4-2. Comparison with Unreal’s Material System

Instead of writing shaders directly in code, Unreal Engine primarily uses the Material Editor (a node-based visual editor). Of course, you can also write code directly using Custom HLSL nodes.

Item	Unity	Unreal
Default authoring method	ShaderLab + HLSL code	Material Editor (node-based)
Visual editor	Shader Graph	Material Editor
Custom code	Direct .shader file authoring	Custom Expression nodes, .ush/.usf
Render pipeline	URP / HDRP / Built-in	Deferred / Forward (selectable via settings)
Shading language	HLSL (CG is legacy)	HLSL (wrapped with Unreal macros)
Shader model	SM 3.0–6.0	SM 5.0–6.0

In Unreal’s Material, connecting to pins like Base Color, Metallic, Roughness, Normal is essentially identical to setting the Fragment Shader’s output values. Unreal internally takes these values and performs PBR lighting calculations.

[Unreal Material Editor]                  [Corresponding Unity Shader Code]
┌─────────────────────────┐
│ Texture Sample ─┬─ Base Color    ←→  texColor.rgb
│                 │
│ Constant(0.8) ──── Metallic      ←→  _Metallic
│                 │
│ Constant(0.2) ──── Roughness     ←→  1.0 - _Smoothness
│                 │
│ Normal Map ─────── Normal         ←→  UnpackNormal(tex2D(_BumpMap, uv))
│                 │
│ Constant(0.04)─── Specular       ←→  _SpecColor
└─────────────────────────┘

Part 5: Lighting Models

The most essential topic in shaders is lighting.
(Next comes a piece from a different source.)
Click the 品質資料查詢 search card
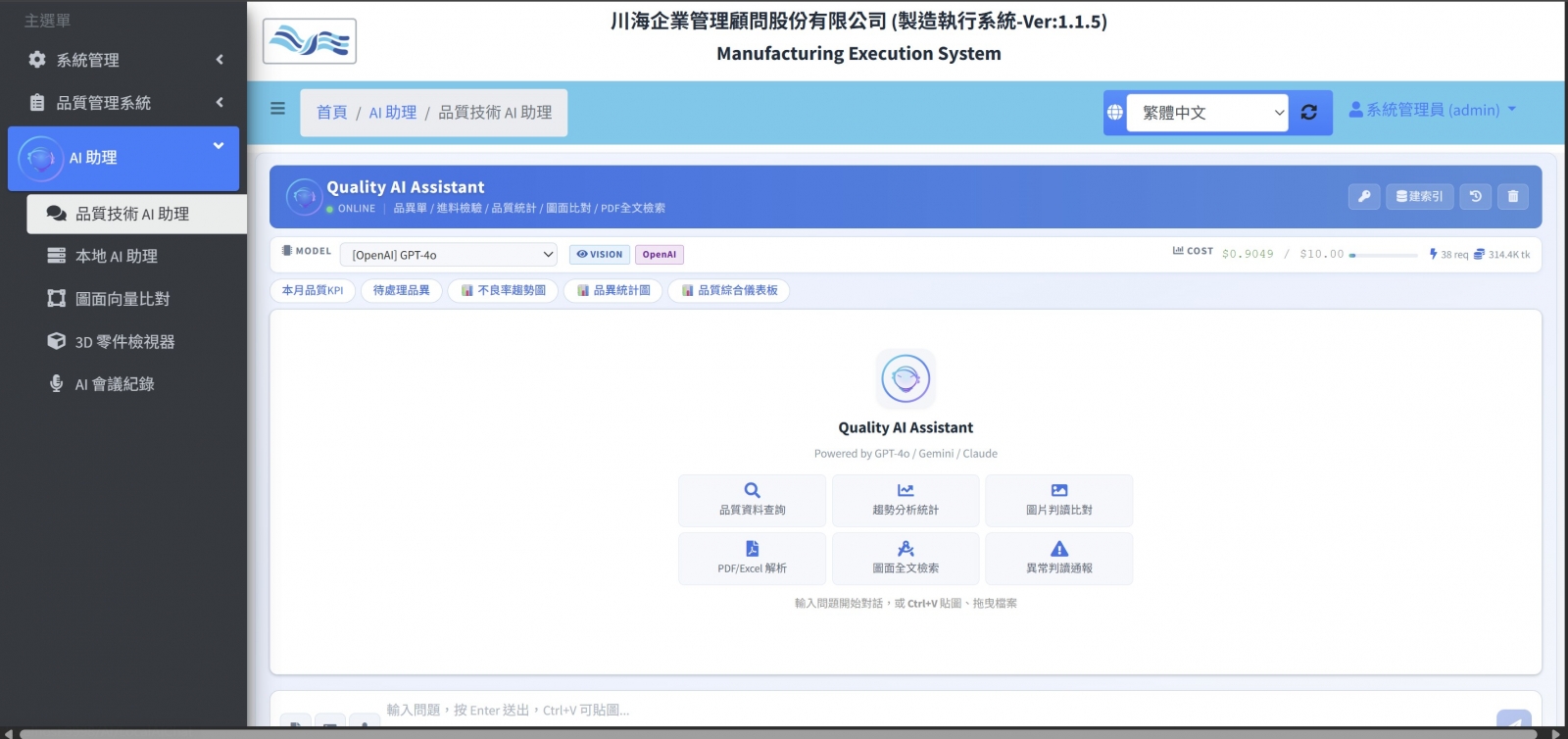 (752, 500)
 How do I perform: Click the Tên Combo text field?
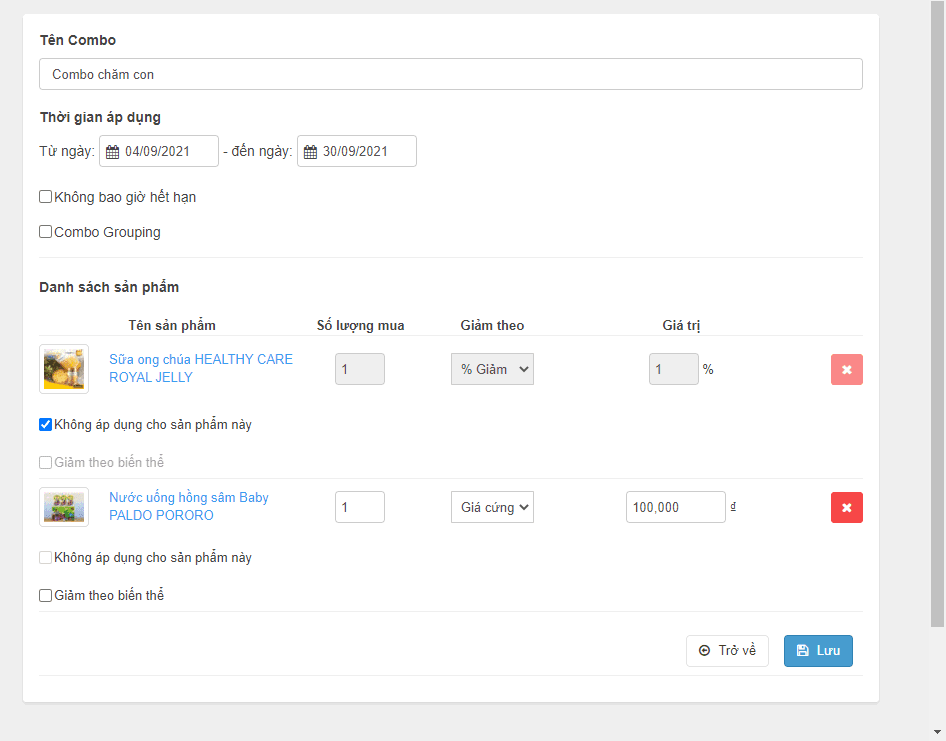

Calculating how an object looks when light hits it is arguably the very reason shaders exist.

5. The Interaction Between Light and Surfaces

When light strikes a surface, three main phenomena occur:

flowchart LR
    L["Incident Light"]
    S["Surface"]

    L --> S
    S -->|"Reflection"| R["Specular Reflection"]
    S -->|"Scattering"| D["Diffuse Reflection"]
    S -->|"Absorption"| A["Energy → Heat"]

Phenomenon	Physical Meaning	Visual Result
Diffuse	Light enters the surface and scatters in multiple directions	The surface’s inherent color (flat brightness)
Specular	Light reflects directly off the surface	Shiny highlights
Ambient	Approximation of indirect lighting	Minimum brightness in shadowed areas

5-1. Lambert Diffuse Model

This is the most fundamental lighting model. Brightness is determined by the dot product of the light direction (L) and the surface normal (N).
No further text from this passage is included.